◆ **DATA EXCERPTS**
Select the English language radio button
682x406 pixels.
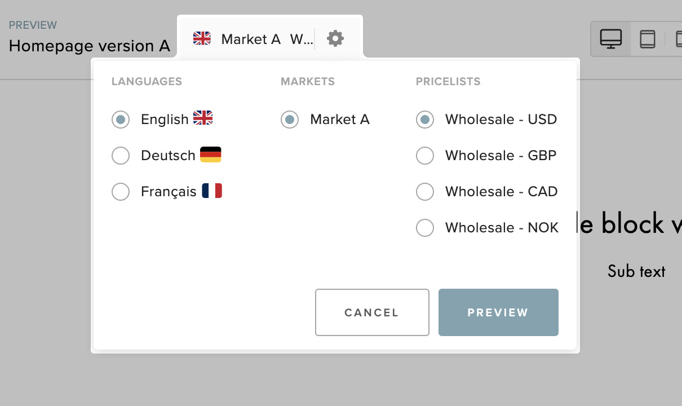coord(121,120)
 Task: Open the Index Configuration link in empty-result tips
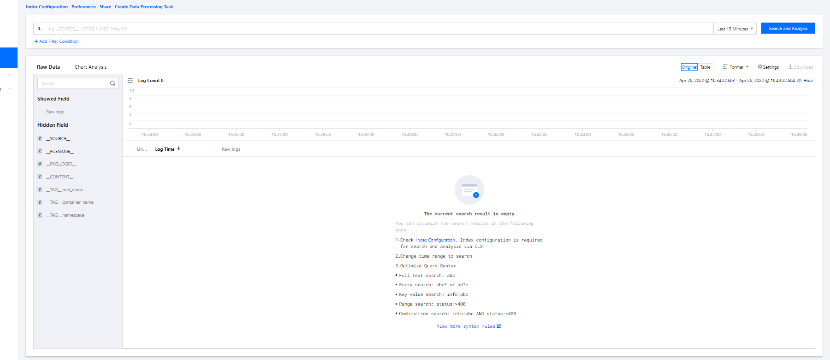coord(435,240)
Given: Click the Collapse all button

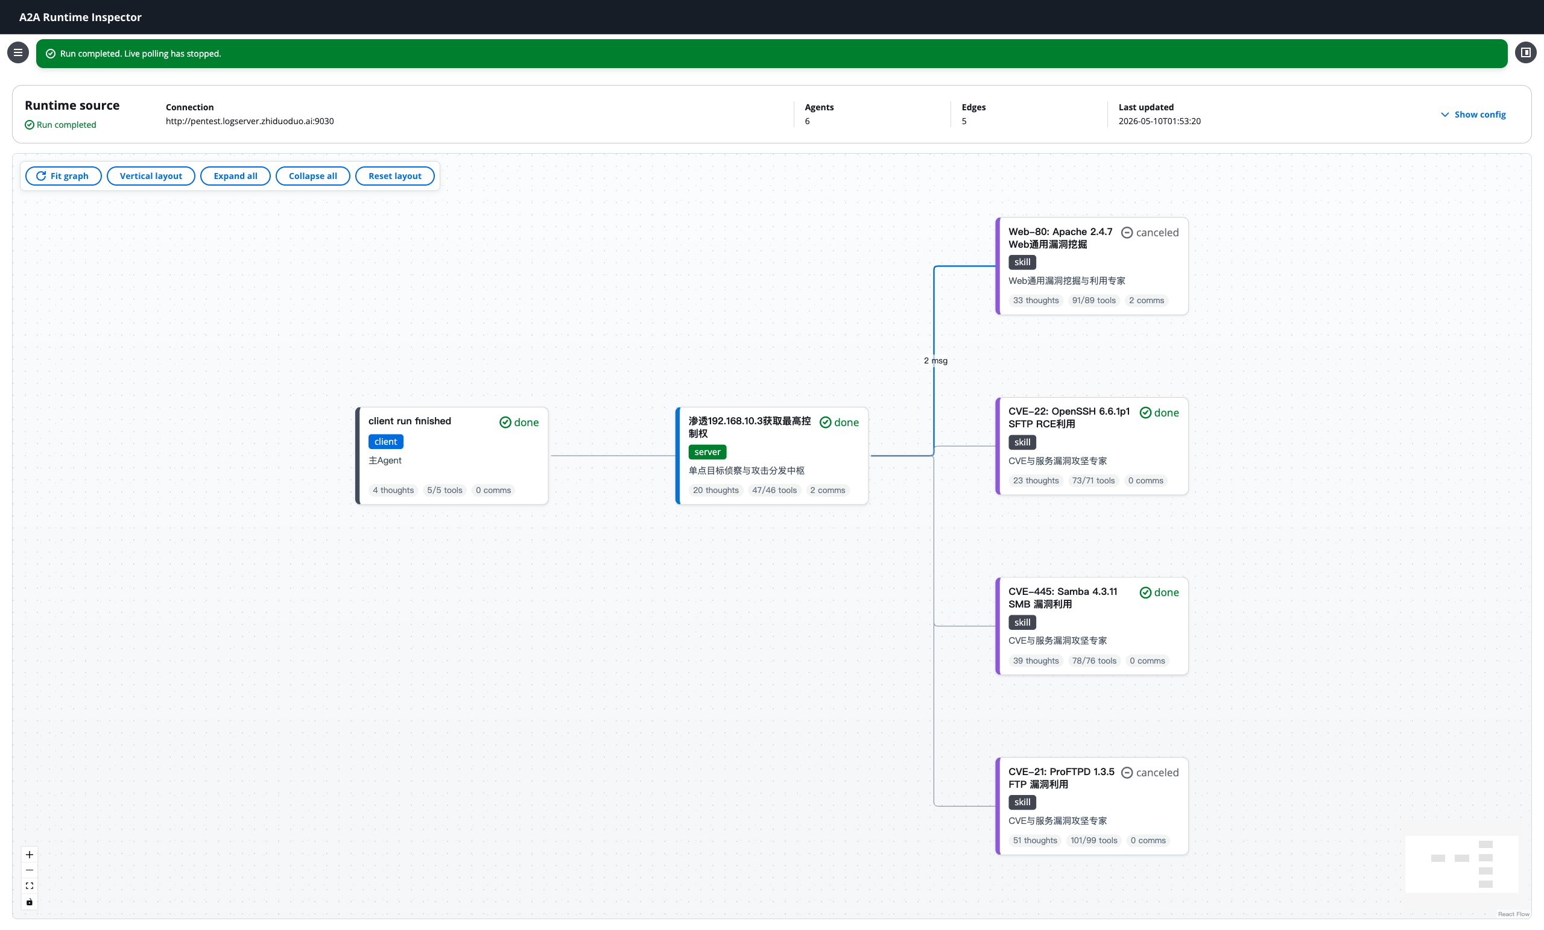Looking at the screenshot, I should click(x=313, y=176).
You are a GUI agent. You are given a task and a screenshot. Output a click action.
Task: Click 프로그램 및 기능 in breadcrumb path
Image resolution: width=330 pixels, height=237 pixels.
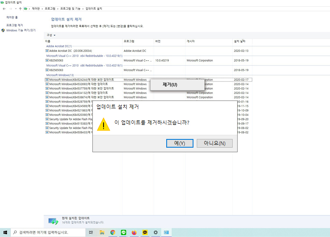tap(71, 9)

◆ **TASK**
Reproduce each entry precisely; the pictures stay out.

◆ **WRITTEN REPLY**
Select the English language radio button
682x406 pixels.
coord(121,120)
 Task: Open the Index Configuration link in empty-result tips
coord(435,240)
Given: Click the Collapse all button

Looking at the screenshot, I should click(x=313, y=176).
You are a GUI agent. You are given a task and a screenshot. Output a click action.
Task: Click 프로그램 및 기능 in breadcrumb path
Image resolution: width=330 pixels, height=237 pixels.
tap(71, 9)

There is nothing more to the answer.